╔══

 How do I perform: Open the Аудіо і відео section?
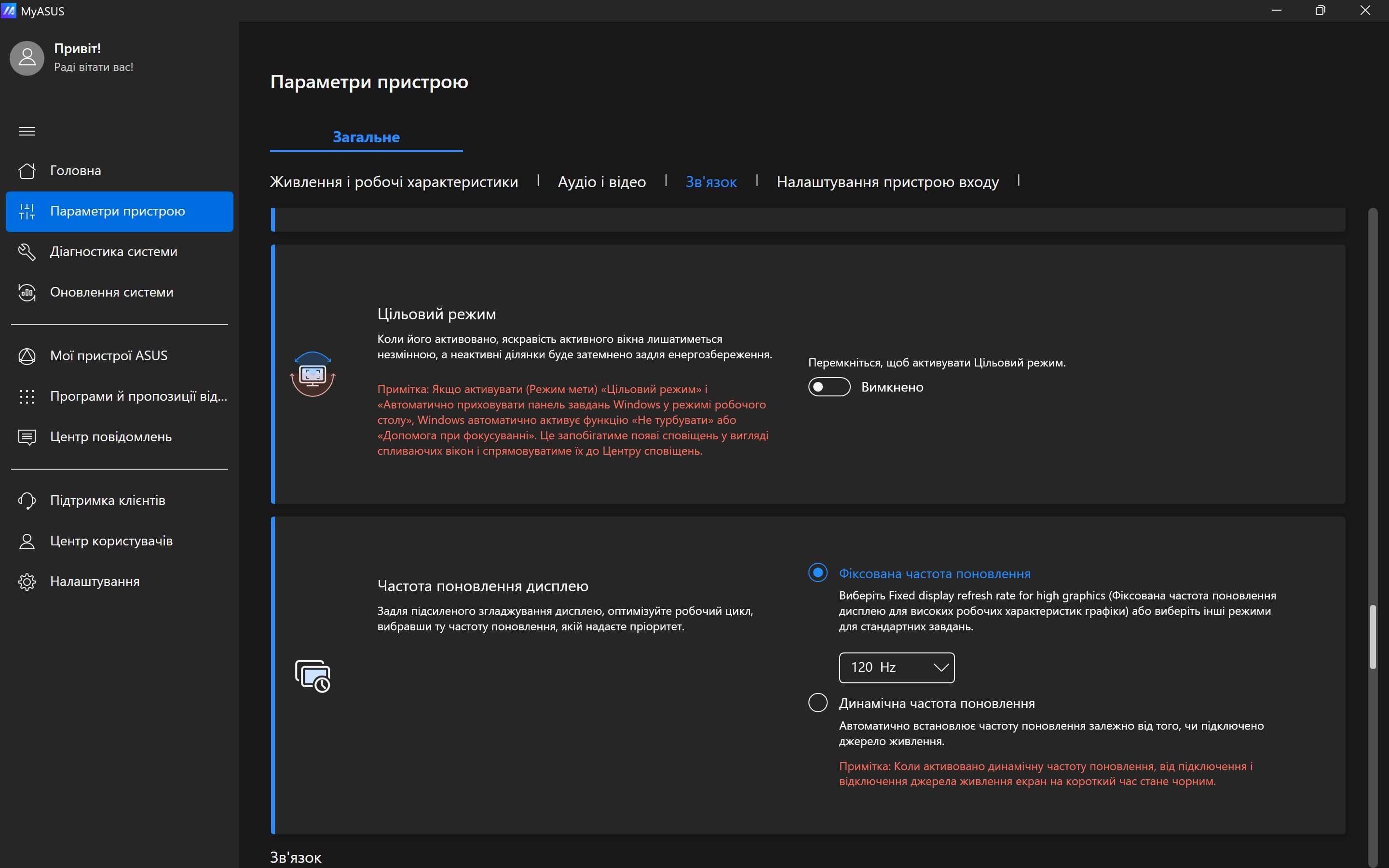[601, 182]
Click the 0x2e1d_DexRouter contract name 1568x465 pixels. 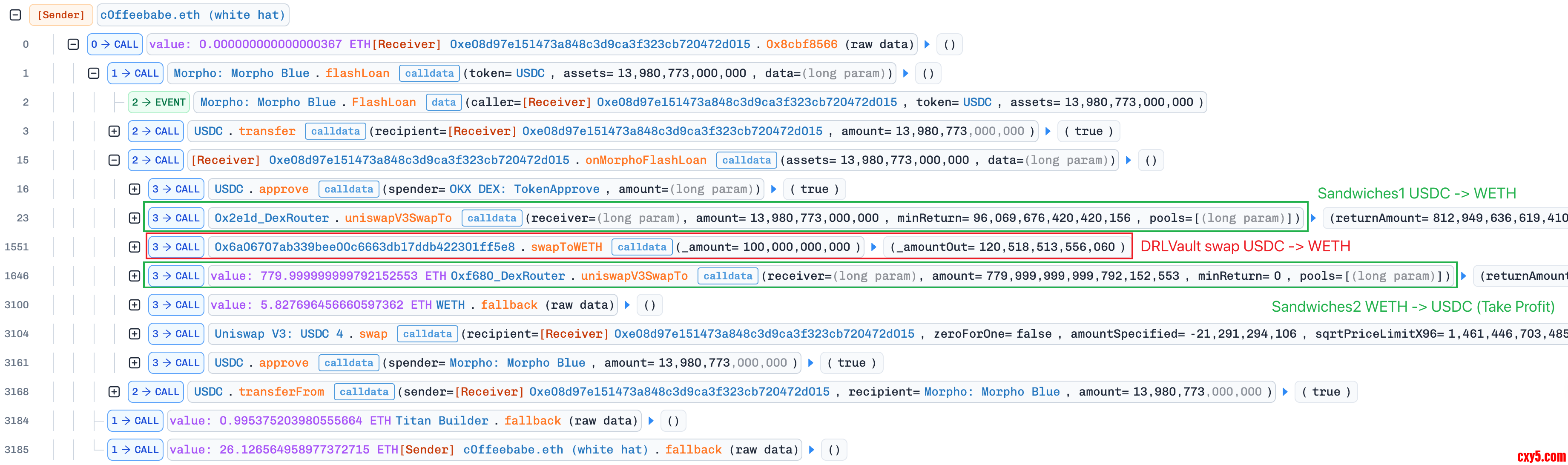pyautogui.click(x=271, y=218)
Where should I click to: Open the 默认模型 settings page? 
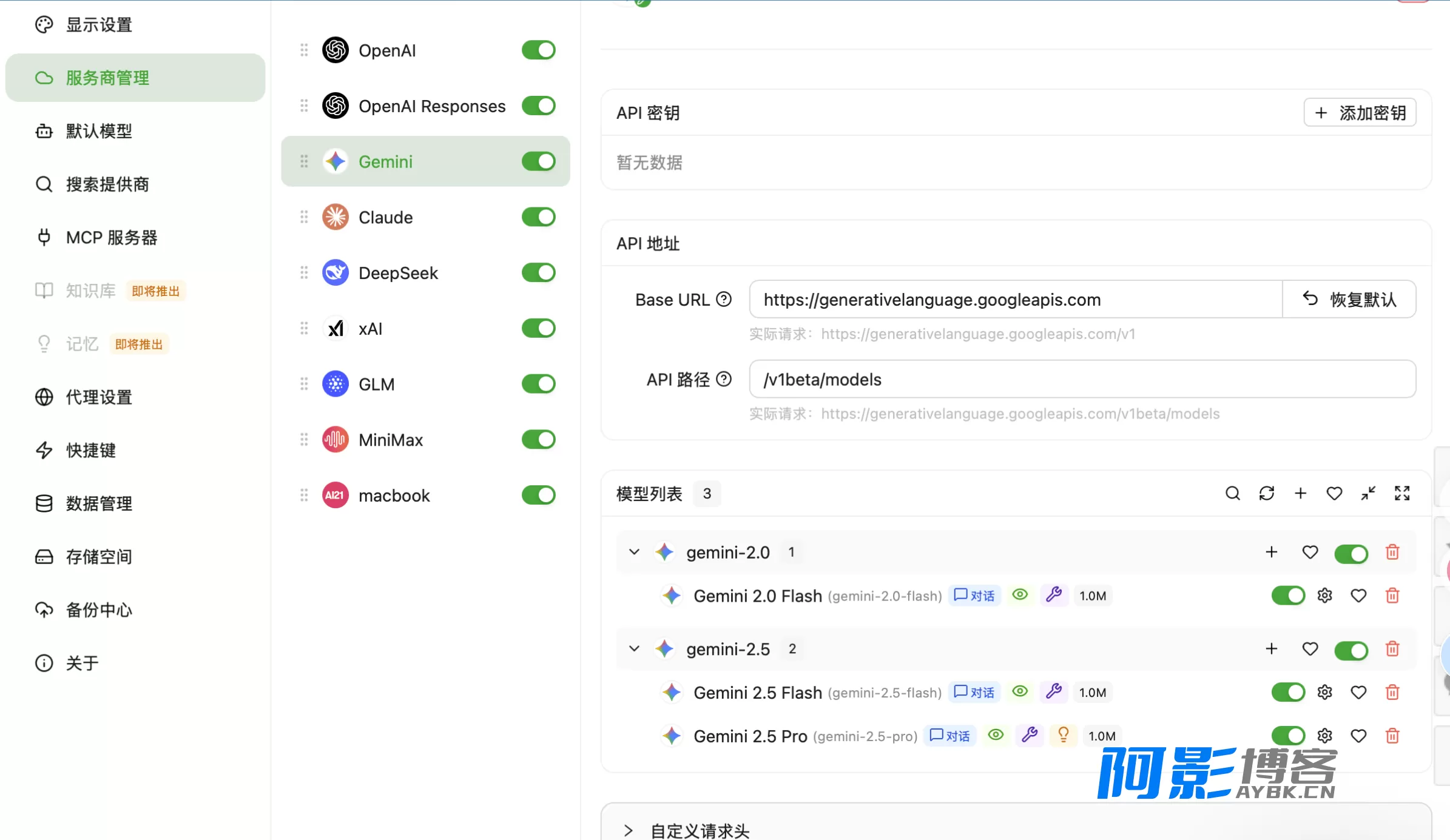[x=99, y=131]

╚══

§ **What you will do**:
Where a line contains "Where should I", begin there and transcribe every line through the last one of the records above, exactly and with no pictures.

§ **Answer for the task**:
Where should I click to: Open the 默认模型 settings page? 
[x=99, y=131]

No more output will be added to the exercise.